Kematian Gajah: Potret Pincang Ekspansi Kelapa Sawit & Penegakan Hukum

Penemuan tujuh kerangka gajah Sumatra (Elephas maximus sumatrae) di dekat Taman Nasional Tesso Nilo pada pekan lalu merupakan eskalasi dari perperangan antara meningkatnya permintaan terhadap kelapa sawit dunia dengan lemahnya penegakkan hukum Indonesia dan tidak kuatnya kebijakan keberlanjutan perusahaan.

Demikian disampaikan Eyes on the Forest (EoF) terkait dengan tingginya angka kematian gajah sumatra di habitatnya di Riau hari ini sebagaimana tertulis di laman Eyes on the Forest, sebuah koalisi WWF, Walhi Riau dan Jikalahari.

Dari 2012 hingga pekan lalu sebanyak 33 gajah telah ditemukan mati di Tesso Nilo, satu-satunya habitat di Riau yang masih bisa diharapkan namun terancam. Mayoritas bangkai gajah yang diperkirakan mati sejak beberapa bulan itu telah diambil gadingnya. Namun demikian koalisi ini menilai pencurian gading bukanlah satu-satunya alasan pembunuhan gajah tersebut meski harganya cukup menjanjikan.

“Jika hutan semakin berkurang dan kematian gajah tidak ditekan, maka populasi gajah Tesso Nilo diperkirakan akan punah kurang dari sepuluh tahun mendatang,” tertulis dalam rilis.

Laju pertumbuhan perkebunan kelapa sawit dan hilangnya tutupan hutan di
Laju pertumbuhan perkebunan kelapa sawit dan hilangnya tutupan hutan di Indonesia dan Malaysia

Tersudutnya gajah dan satwa penting lainnya dikarenakan meluasnya para perambah yang secara ilegal menanam kelapa sawit. Perubahan hutan menjadi sawit telah menyebabkan gajah – si penghuni aslinya terdesak dan akhirnya berkonflik dengan para perambah. Kelapa sawit telah lama menjadi pembunuh nomor satu gajah di Sumatra.
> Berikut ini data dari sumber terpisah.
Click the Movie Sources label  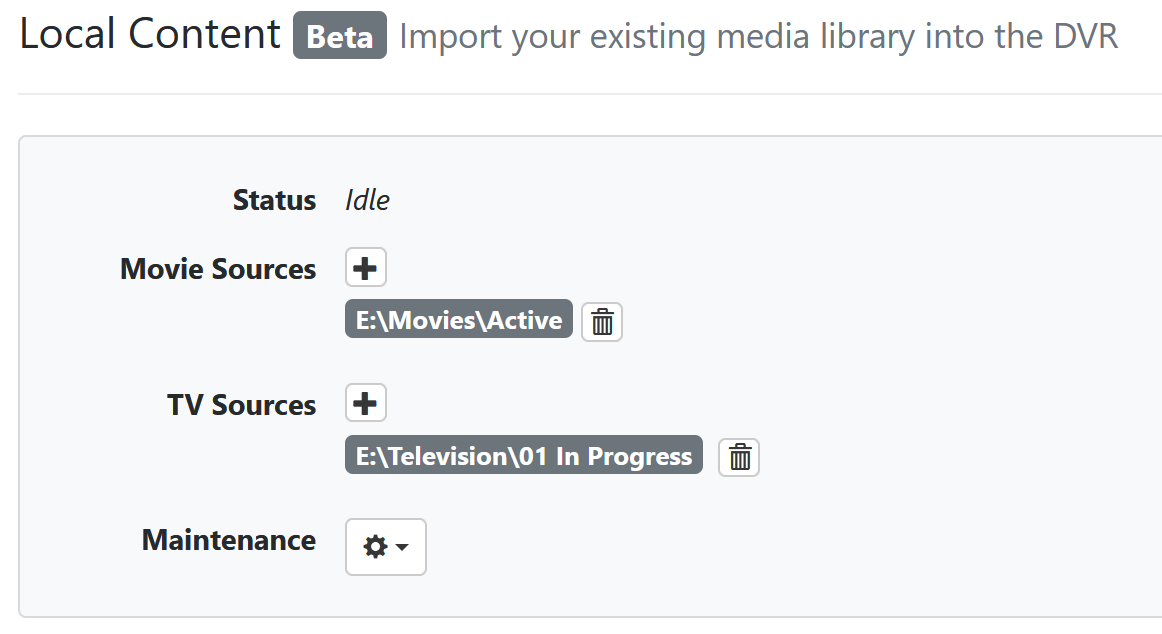tap(218, 269)
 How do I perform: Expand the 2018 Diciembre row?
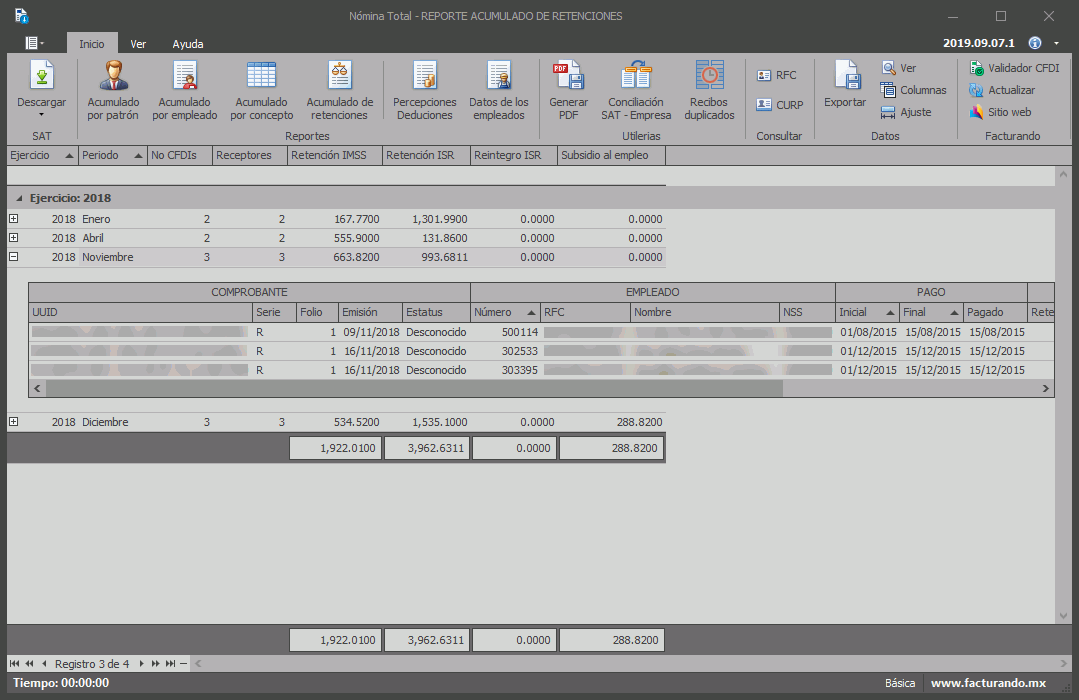(x=14, y=422)

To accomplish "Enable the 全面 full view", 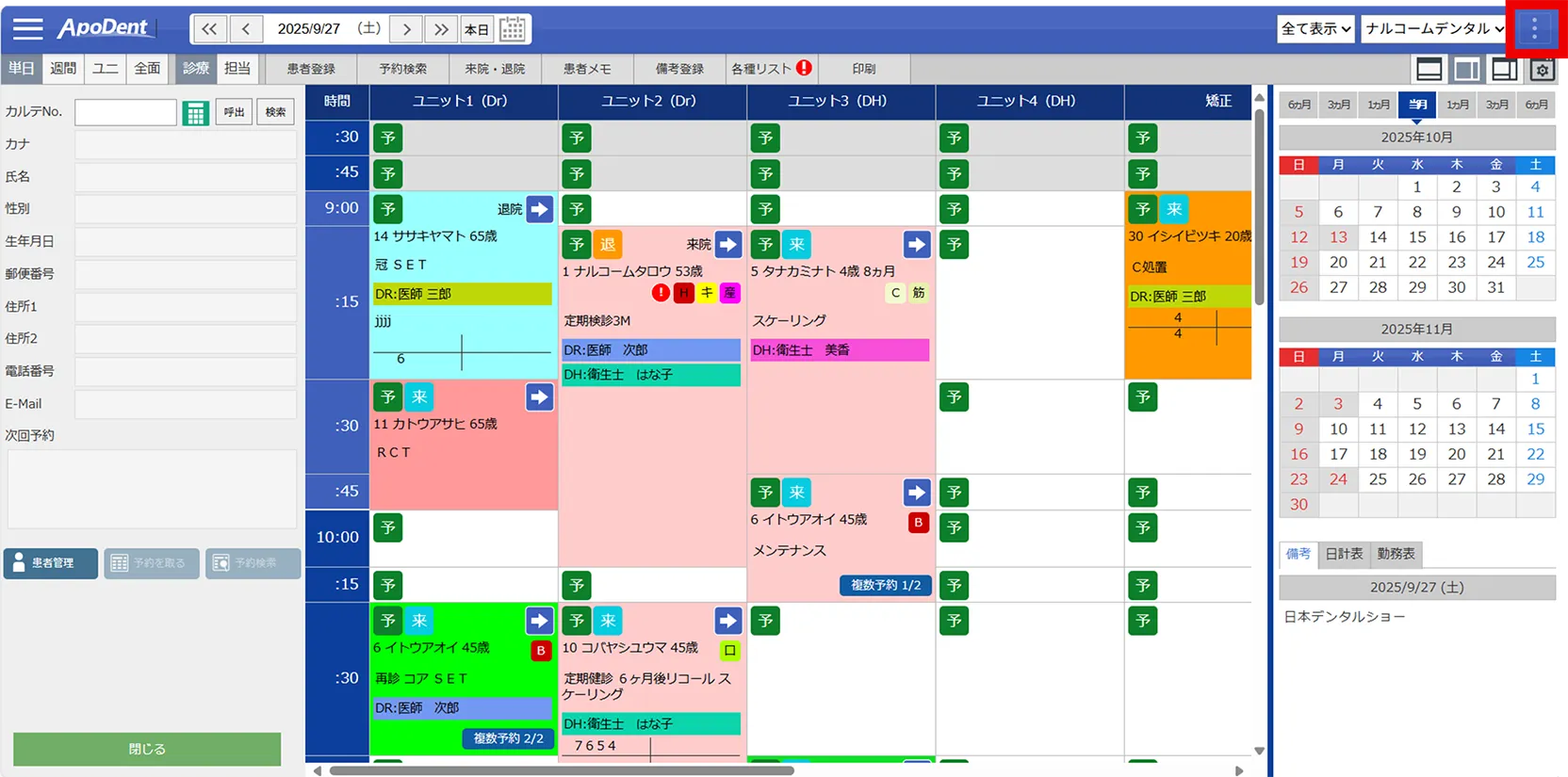I will [147, 69].
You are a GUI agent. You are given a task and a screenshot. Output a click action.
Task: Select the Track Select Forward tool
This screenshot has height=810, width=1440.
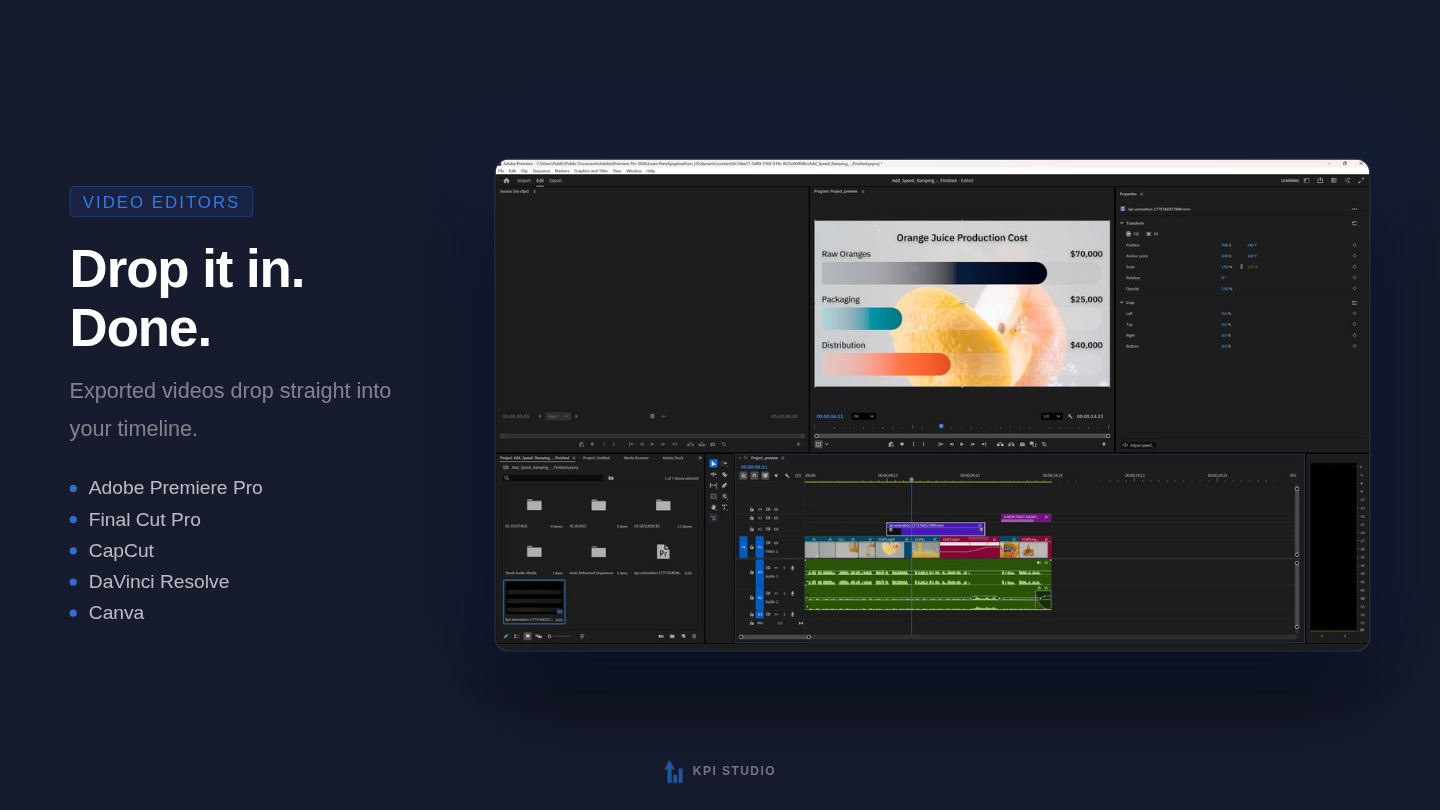[724, 463]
Seringkali pemilik kebun yang marah menebar racun di daun-daun atau memasukkannya ke dalam buah yang akan dimakan oleh gajah.

Dalam investigasi WWF beberapa waktu lalu menemukan bahwa rute suplai kelapa sawit dari dalam taman nasional itu berakhir di pabrik-pabrik yang dioperasikan Wilmar dan Asian Agri dan disuling di kilang di pelabuhan Dumai. Minyak sawit yang telah disuling kemudian dikapalkan ke sejumlah pabrik di sejumlah negara dan diproses lebih lanjut untuk menjadi apa saja mulai dari margarin dan lipstik.
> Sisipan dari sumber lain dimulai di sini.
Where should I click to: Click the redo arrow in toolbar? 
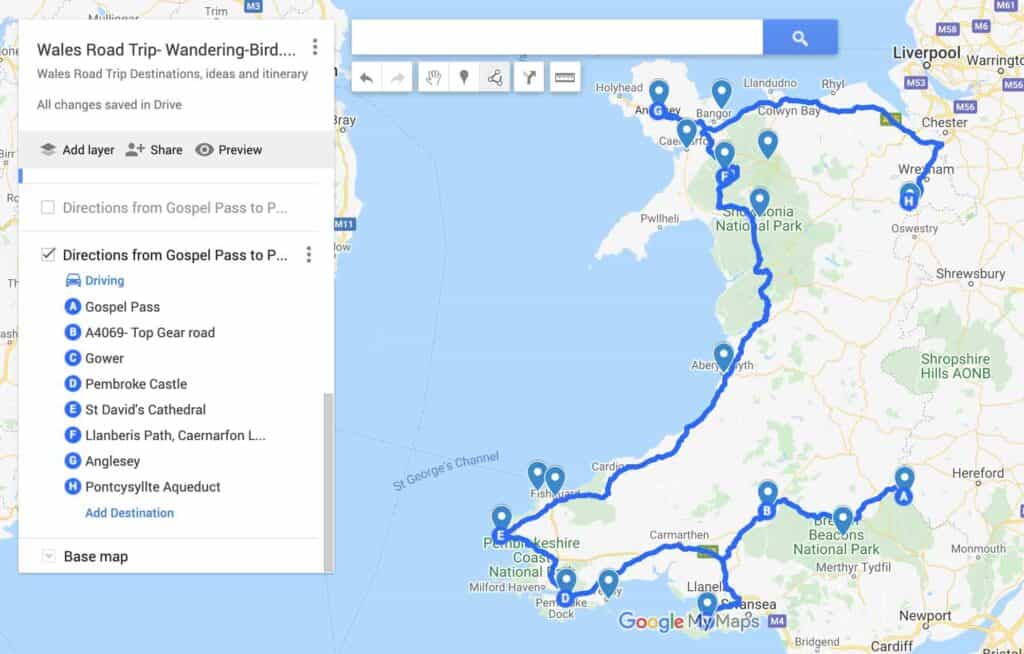(x=397, y=78)
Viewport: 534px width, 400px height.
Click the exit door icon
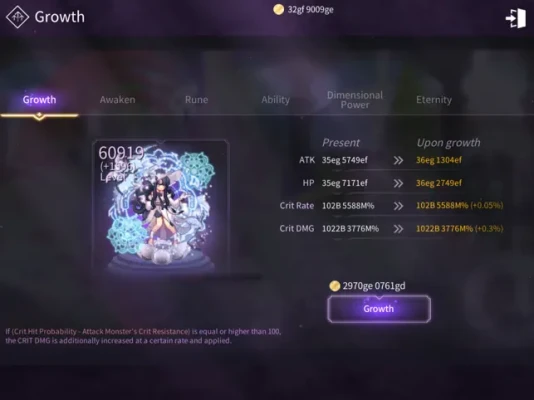click(x=516, y=18)
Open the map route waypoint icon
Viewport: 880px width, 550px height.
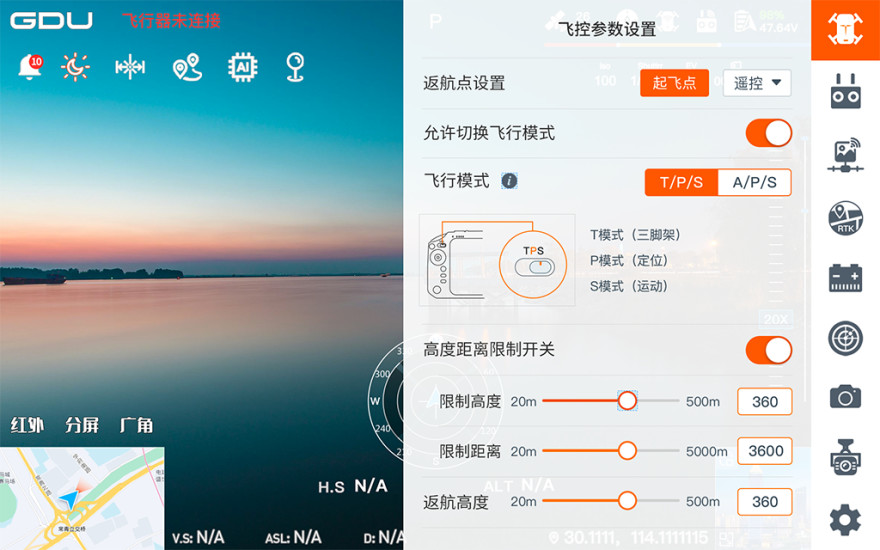[x=187, y=67]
“WWF mendesak pemerintah Indonesia untuk mengindentifikasi dan memperkarakan para pembunuh dan mengembalikan Taman Nasional  ke penghuni aslinya, gajah, harimau dan banyak lagi spesies lainnya,” tulisnya.

Kehancuran Tesso Nilo telah menarik banyak perhatian sejumlah publik dunia. Pada September lalu, bintang hollywood, Harrison Ford secara khusus berkunjung dan menyaksikan dengan mata sendiri bagaimana hutan yang kaya keanekaragaman hayati ini terancam. Keanekaragaman hayati di kawasan ini antara lain terdapat 360 jenis flora dalam 165 marga dan 57 suku di setiap hektarnya. Selain rumah bagi gajah dan harimau Sumatra juga terdapat 114 jenis burung, 50 jenis ikan, 33 jenis herpetofauna dan 644 jenis kumbang. Dan faktanya, lebih dari 50 persen dari total luas Tesso Nilo 83 ribu hektar kini telah dirambah.